Despite major progress in finding alternative methods to animal use in drug discovery and development, laboratory animal testing is in many instances still inevitable. The law also requires animal testing to determine the safety and efficacy of new medicines before testing in humans. To reduce the number of experimental animals, several in-vitro-screening systems have been developed using different 3D-in-vitro-tissue-engineering approaches. However, even though significant progress has been made, there is to date still no satisfying in-vitro-screening system available, which might represent a suitable alternative to animal studies.

A German university is working on a new solution: Here 3D-printed structures are produced to generate a 3D-biomimetic tumour-angio¬genesis model. In a first step, a supply channel covered by an endothelial cell layer is generated using the 3D-bioprinting process and in a second step, tumour cells are embedded into a surrounding hydrogel-matrix cell-suspension.

Then, angiogenesis will start from the supply channel towards the tumour cells (which release angiogenic factors) leading to a vascularized and perfusable tumour.

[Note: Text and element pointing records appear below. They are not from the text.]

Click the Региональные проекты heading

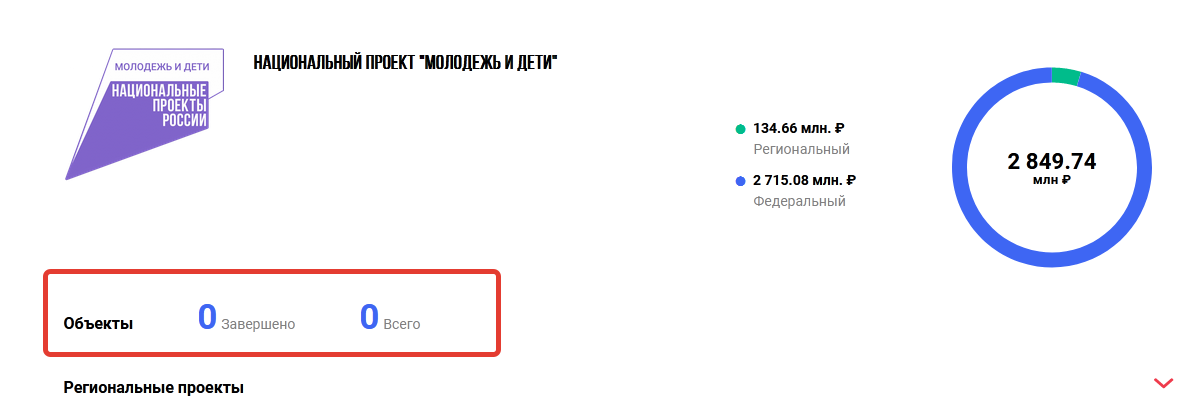pyautogui.click(x=154, y=388)
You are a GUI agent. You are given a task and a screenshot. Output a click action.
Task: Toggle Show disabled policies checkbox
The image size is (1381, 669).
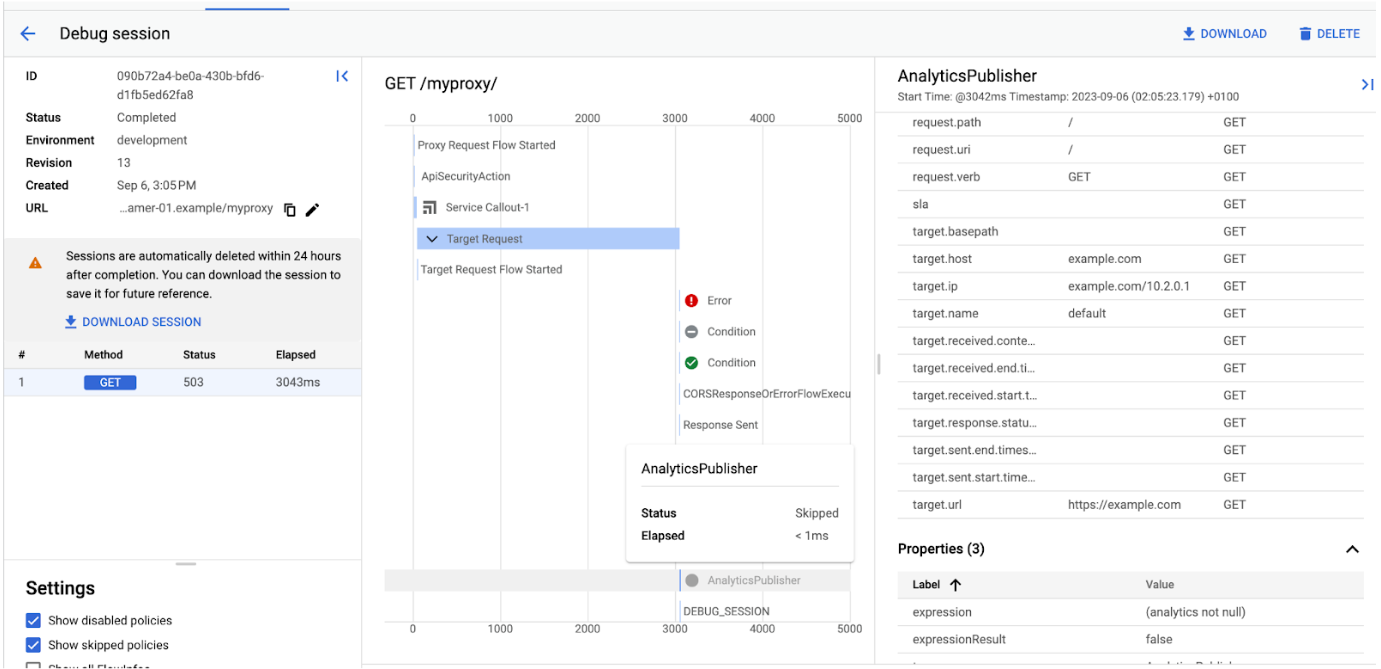[33, 621]
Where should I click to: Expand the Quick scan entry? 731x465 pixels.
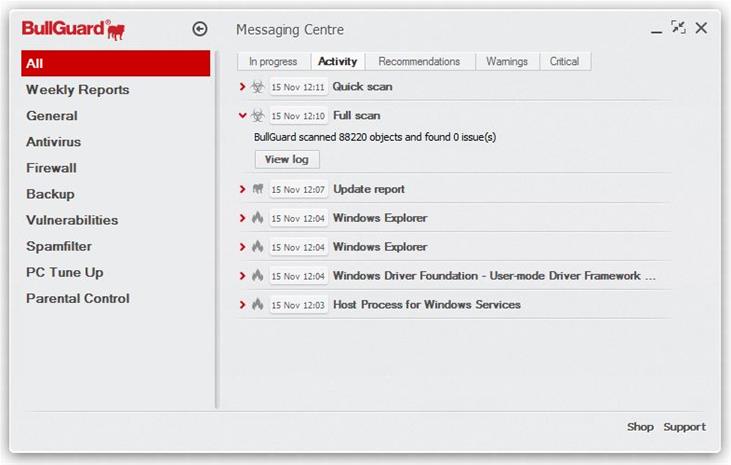pos(243,87)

This model can be used to analyse tumour growth, tumour angiogenesis and therapeutic effects on the 3D-printed cell model. This 3D-tumour model can be designed from pure biologic material (hydrogels and cells) without the need of synthetic development processes. No animal tissue is needed. Therefore, this 3D-printed Tumour Model represents an ideal in-vitro-prescreening system for testing pharmaceuticals and diagnostics and might be able to circumvent or at least reduce the number of animal tests in drug development.

Licensees from pharmaceutical and biotechnology industry are sought to use the invention commercially.

Expertise sought

Stage of Development

Under development/lab tested

Stage of Development Comment

The technology has been validated in relevant environment.
Technology readiness level (TRL): 5

Requested Partner

The university is offering access for commercial use in terms of a license agreement. Potential licensees are biotechnology industry and pharmaceutical industry interested in the new strategies in the 3D-cell-printing of tumour models and alternatives to animal testing.